There remains no clear indication that the U.S. military is planning to intervene in the crisis, or even deploy forces to provide additional security at the American embassy in Caracas or other diplomatic sites. Still, it seems hard to believe that there has been no crisis response planning or movement of forces into position to better respond to various contingencies already.
A U.S. Air Force C-17A Globemaster III transport, using the callsign Reach 543, was visible using online flight tracking software making a highly unusual trip from Naval Station Norfolk in Virginia area into the Carribean on Jan. 24, 2019. It disappeared from radar before reaching its final destination, but was seen heading back to the continental United States just hours later.

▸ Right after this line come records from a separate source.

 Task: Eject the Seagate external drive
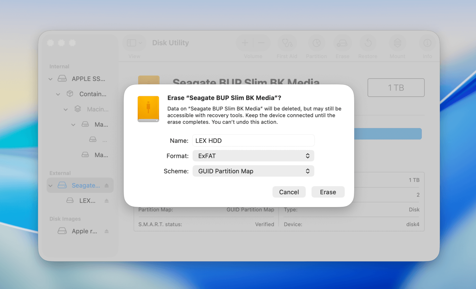point(107,185)
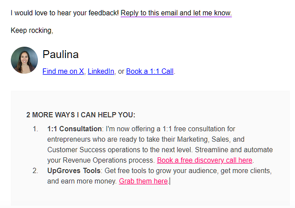Click list number 1 marker
Screen dimensions: 295x208
[x=35, y=129]
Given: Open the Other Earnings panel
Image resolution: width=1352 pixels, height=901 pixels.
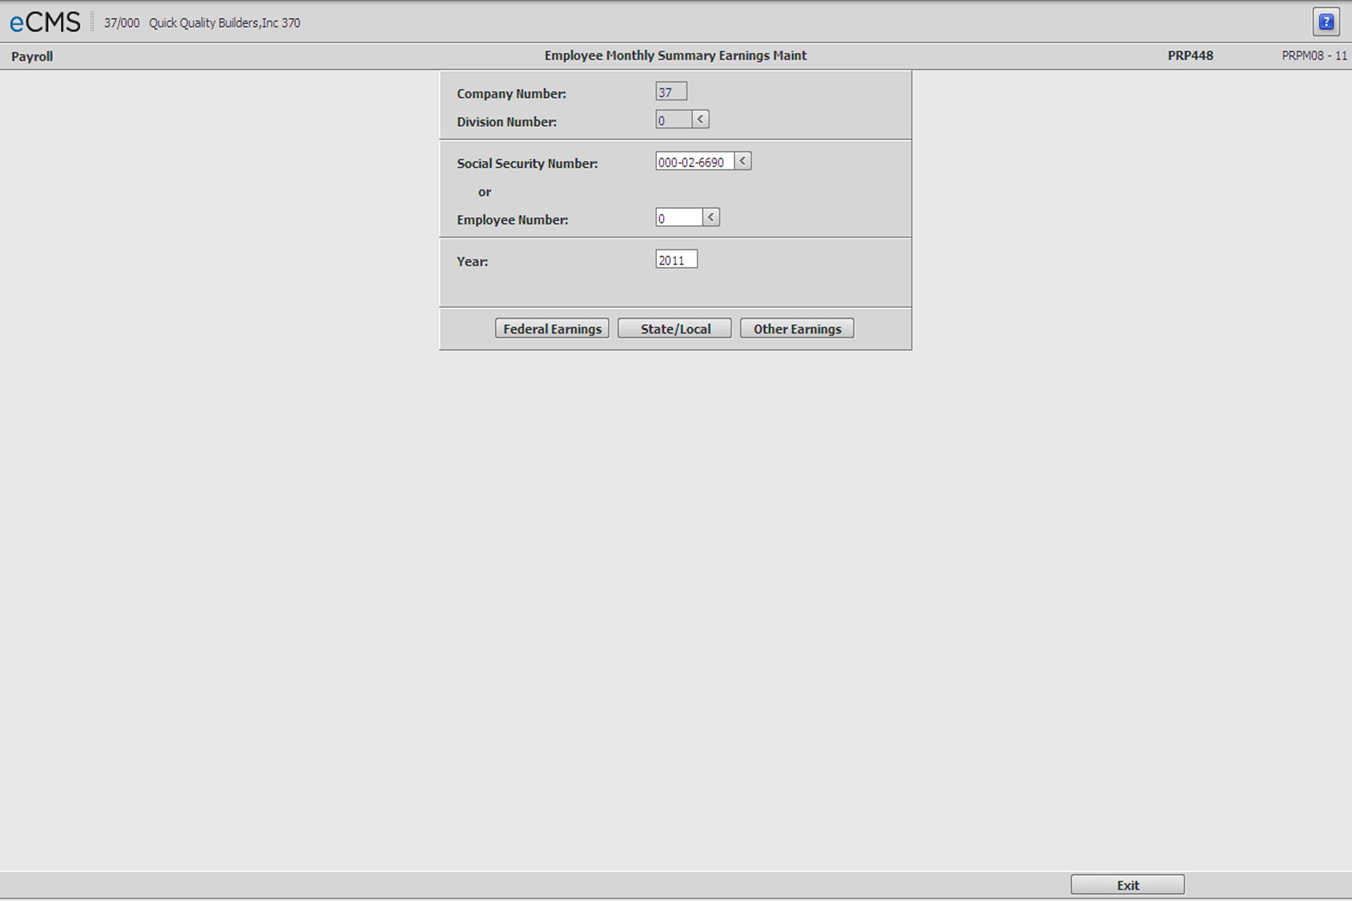Looking at the screenshot, I should coord(797,328).
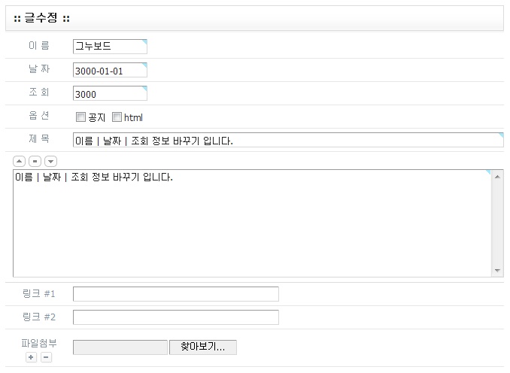
Task: Click the 이름 name input field
Action: click(x=110, y=47)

Norfolk is home to one of the U.S. Marine Corps’ Fleet Antiterrorism Security Teams, a crisis response unit also known as a FAST Company. There are two more FAST Companies at the nearby Naval Weapons Station Yorktown in Yorktown, Virginia. Marine FAST elements regularly deploy overseas to bolster security at American embassies and other diplomatic facilities, as necessary. There is a major U.S. Navy SEAL presence at Dam Neck in Virginia, which is also close by.
A FAST Company Marine stands guard during a training exercise.
Regardless, the presence of Russian contractors could change the risk calculus for any such operation. They could also present a deterrent to any potential U.S. government plan to try to more forcefully eject Maduro from power.
Maduro’s Russian benefactors could have sent the mercenaries to guard the Venezuelan leader for fear that he may be increasingly at risk of ending up like the late former Panamanian President Manuel Noriega. In 1989, the United States launched Operation Just Cause into Panama to oust Noriega after a protracted crisis that has many similarities to the present situation Venezuela, including a disputed election.
The murder of an off-duty U.S. Marine by Panamanian forces at a roadblock and the decision by Panamanian authorities to detain and abuse a U.S. Navy lieutenant and his wife, incidents that both occurred on Dec. 16, 1989, helped provide additional justification for the invasion two days later. There is a risk of similarly dangerous alternations in Venezuela now if Maduro orders government security forces to remove the remaining Americans from the Embassy in Caracas or any other diplomatic facilities.
In the ensuing operation in Panama more than 30 years ago, American special operations forces rushed to detain Noriega. Noriega initially evaded capture by fleeing to the Vatican embassy in Panama City, where he endured 10 days of American psychological warfare tactics before finally surrendering on Jan. 3, 1990.
Russia could also use the mercenaries as a way of testing the waters for their own larger, overt military deployment on behalf of Maduro, similar to its use of “Little Green Men” ahead of taking over Ukraine’s Crimea region in 2014. As noted, Russia has a vested interest in keeping its ally in power in Venezuela. After the deployment of Tu-160 bombers to the country in December 2018 there was a report that Venezuelan authorities had offered the Kremlin a more permanent basing deal.
This would give the Russian an unprecedented ability to challenge the United States in its own hemisphere, the implications of which you can read more about here. Having a formal base in the country could only provide Russia a more permanent foothold to help support Maduro’s regime in the future. Sending the bombers to the country in the first place was a very visible signal of continued Russian support for the government in Caracas.
Still, if Reuters’ report is accurate, Russia’s active involvement in the crisis seems relatively limited in size and scope for the moment. But, at the same time, we’re only three days into the confrontation between Maduro and Guaido and their respective domestic and international supporters and neither side appears to be inclined to back down.
Whether any Kremlin-linked mercenaries that are actually in Venezuela turn out to be key to ensuring Maduro remains in power or are a prelude to a larger Russian intervention remains to be seen.